His reply was waiting for me on the kitchen table the following morning.
Dear Cassie,
Not . . . exactly Jane Austen, no.
Also, is that meant to be a picture of me?
FJF
Frederick,
Not exactly Jane Austen, eh? Intriguing. Well in either case, thank you for trying to call me by my first name.
And yes, that’s supposed to be a picture of you. Don’t you see the resemblance?? Tall, stick-figure arms and legs, surly expression, clothes straight from the set of Downton Abbey?
Cassie
Dear Miss Greenberg Cassie,
Oh, yes. I suppose I do see SOME resemblance. Though I do think my actual hair looks much better than it does on the bald little man you’ve drawn here. Don’t you?
(What is Downton Abbey?)
FJF
Frederick,
Downton Abbey is an English TV show. I think it’s set about a hundred years ago? Something like that. Anyway, it’s not really my thing, but my mom and all her friends love it. Also, you dress just like Cousin Matthew, one of the characters.
Oh, and by the way—you got a few packages this morning. I stacked them on the table for you—right beside your Regency romance novels. (You’ve been getting a lot of packages lately, actually. I know they’re not addressed to me, so I’m not examining them too closely, but I have to admit—I am INTRIGUED. They’re so weird???)
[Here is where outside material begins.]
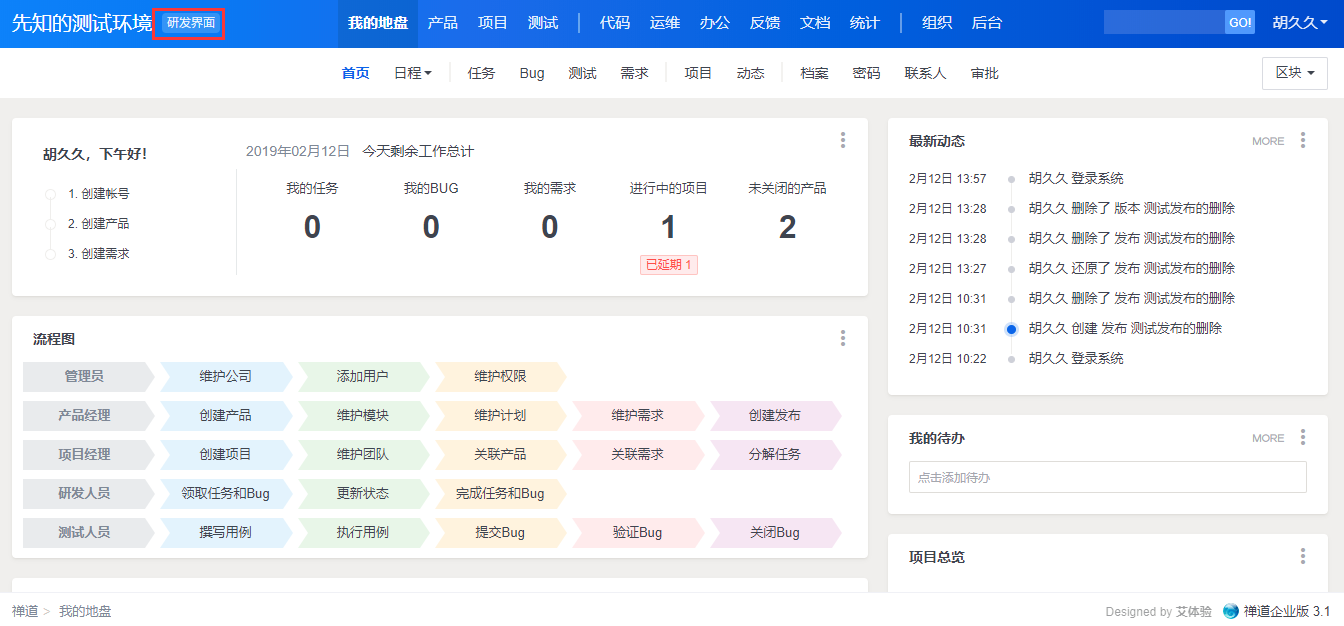Click the 研发界面 label in header

point(190,23)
(Also, Regency romance novels, huh? I haven’t read many of them myself, my guilty pleasures trend more towards trash television, but—I definitely approve.)
Cassie
Dear Cassie,
Cousin Matthew, you say? Interesting. (Is he bald, too?)
Thank you for handling the packages for me. You are correct; they are strange. Hopefully there will not be any more of them.
I am glad you approve of my reading selections. I do not care much for the focus on romance, but I find reading stories set in the early nineteenth century comforting. I guess you could say they remind me of home.
FJF
I reread his most recent note, as amused by his defense of his Regency romances as I was disappointed in his lack of a more concrete explanation for the packages he’d been getting.
Because those packages . . .
Well.
They were truly something else.
He’d gotten six of them since I’d moved in. They all had the same return address—the sender was an E.J., from New York—written in an ornate, flowery cursive that reminded me a lot of Frederick’s pretty handwriting but for the fact that it was always written in blood-red ink.
The packages came in different sizes and shapes, each wrapped in a hideous floral wrapping paper that reminded me of the decor in my grandmother’s Florida condo. Some of the packages emitted strange smells. One of them appeared to have smoke coming out of it. I swore I could hear actual hissing coming from another.
Those had to be optical illusions, I decided. There was no way the mail would deliver anything that was actually on fire. Or living snakes.
Even though those packages were addressed to Frederick, not me—and even though their contents were patently none of my business—since he hadn’t given me clarification in his notes I decided I’d ask him about them the next time we were in the same room together.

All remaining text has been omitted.